2021 superhero television series

Jupiter's Legacy is an American superhero television series that premiered on Netflix on May 7, 2021. Based on the 2013–2025 comic book series of the same name by Mark Millar and Frank Quitely, the show was developed for television by Steven S. DeKnight, who initially served as showrunner, but was replaced by Sang Kyu Kim midway through production. It stars Josh Duhamel, Ben Daniels, Leslie Bibb, Andrew Horton, Elena Kampouris, Mike Wade, and Matt Lanter.

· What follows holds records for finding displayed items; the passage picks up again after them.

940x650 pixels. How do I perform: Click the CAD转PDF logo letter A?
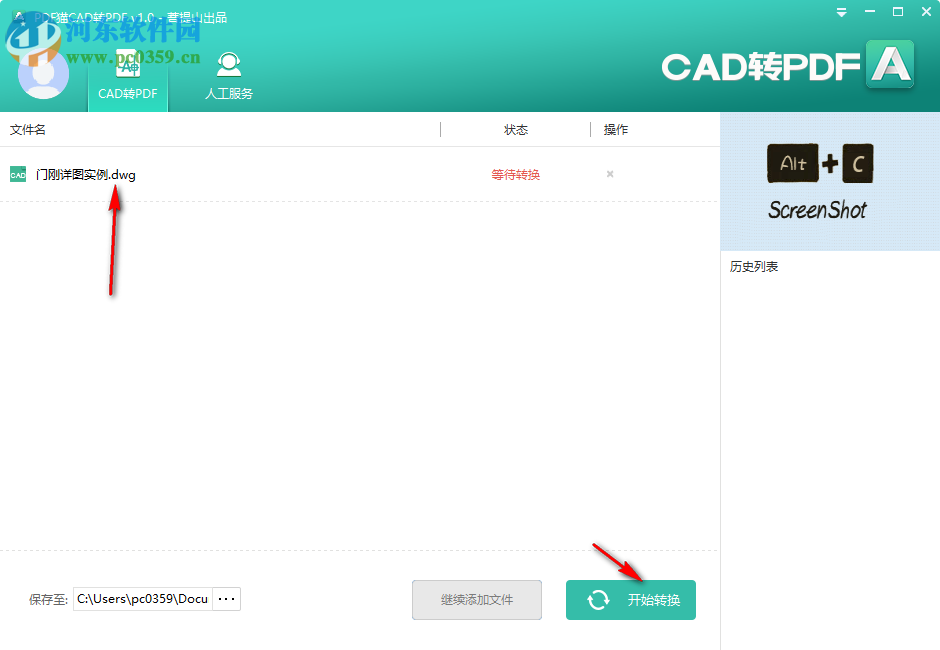click(x=889, y=63)
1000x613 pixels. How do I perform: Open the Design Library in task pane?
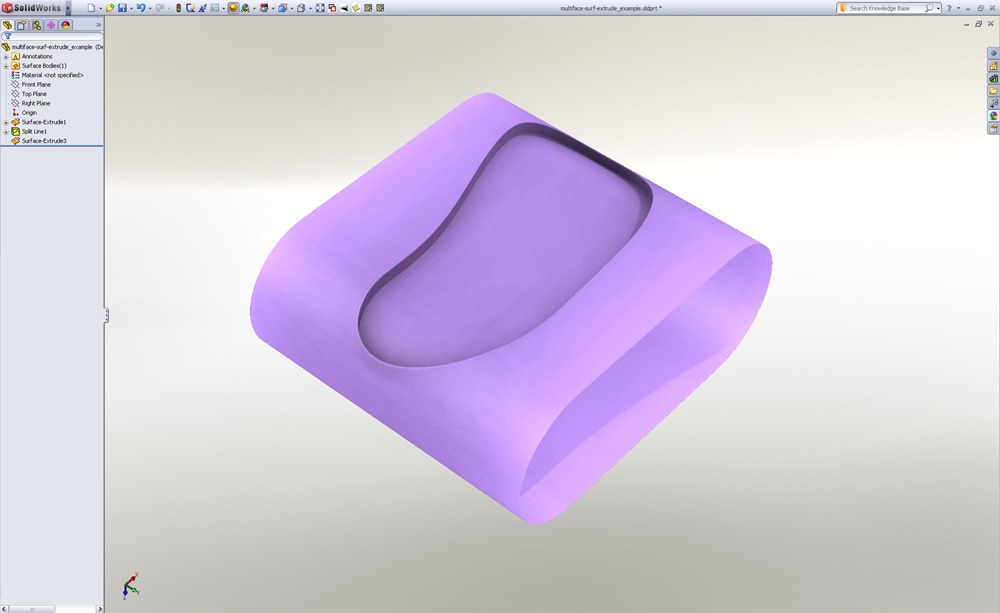993,78
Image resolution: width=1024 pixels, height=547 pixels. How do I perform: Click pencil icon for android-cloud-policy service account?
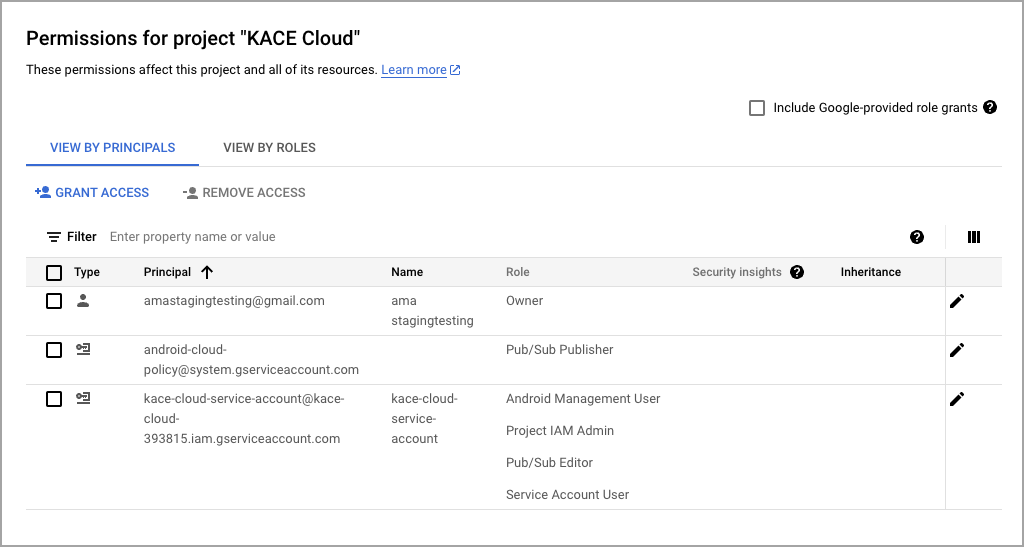pyautogui.click(x=957, y=350)
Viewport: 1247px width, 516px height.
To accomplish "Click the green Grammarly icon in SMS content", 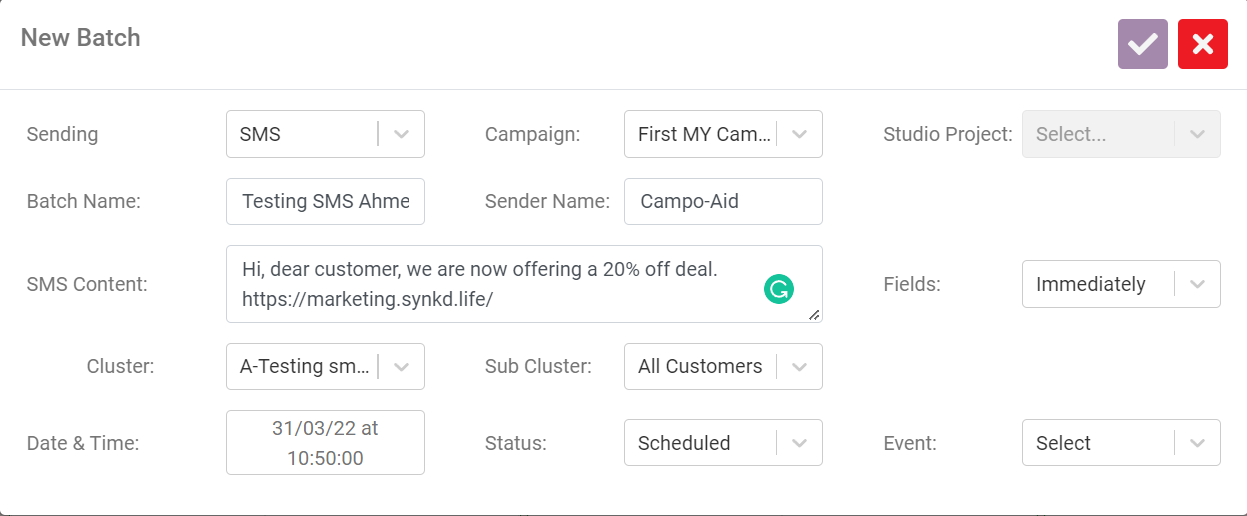I will (778, 290).
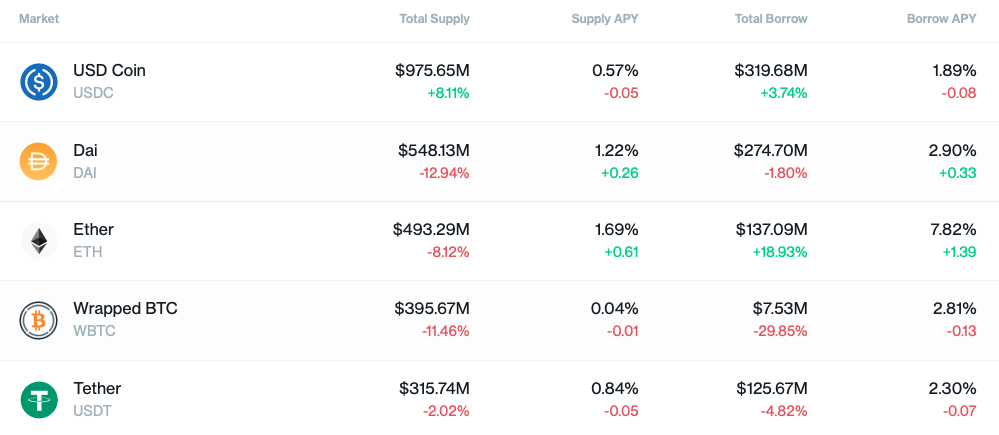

The series received mixed reviews from critics, and was canceled after one season, with a spin-off continuation, a live-action adaptation of the 2012 comic book Supercrooks, ordered to series to release 2021–2022, but was never produced as of December 2025. Super Crooks, an anime adaptation of Supercrooks set in the same fictional universe as Jupiter's Legacy, preceding the additional live-action series, was released to Netflix in November 2021.

==Synopsis==
Shortly after his father's suicide in 1929, triggered by Black Thursday, former businessman Sheldon Sampson travels to an uncharted island in the Atlantic Ocean, where he, his brother Walter, and four others receive superpowers. He then creates a superhero team called the Union of Justice and his guiding ideals – never kill anyone, never interfere in political matters – remain unchanged over the near-century of his adventures as the Utopian.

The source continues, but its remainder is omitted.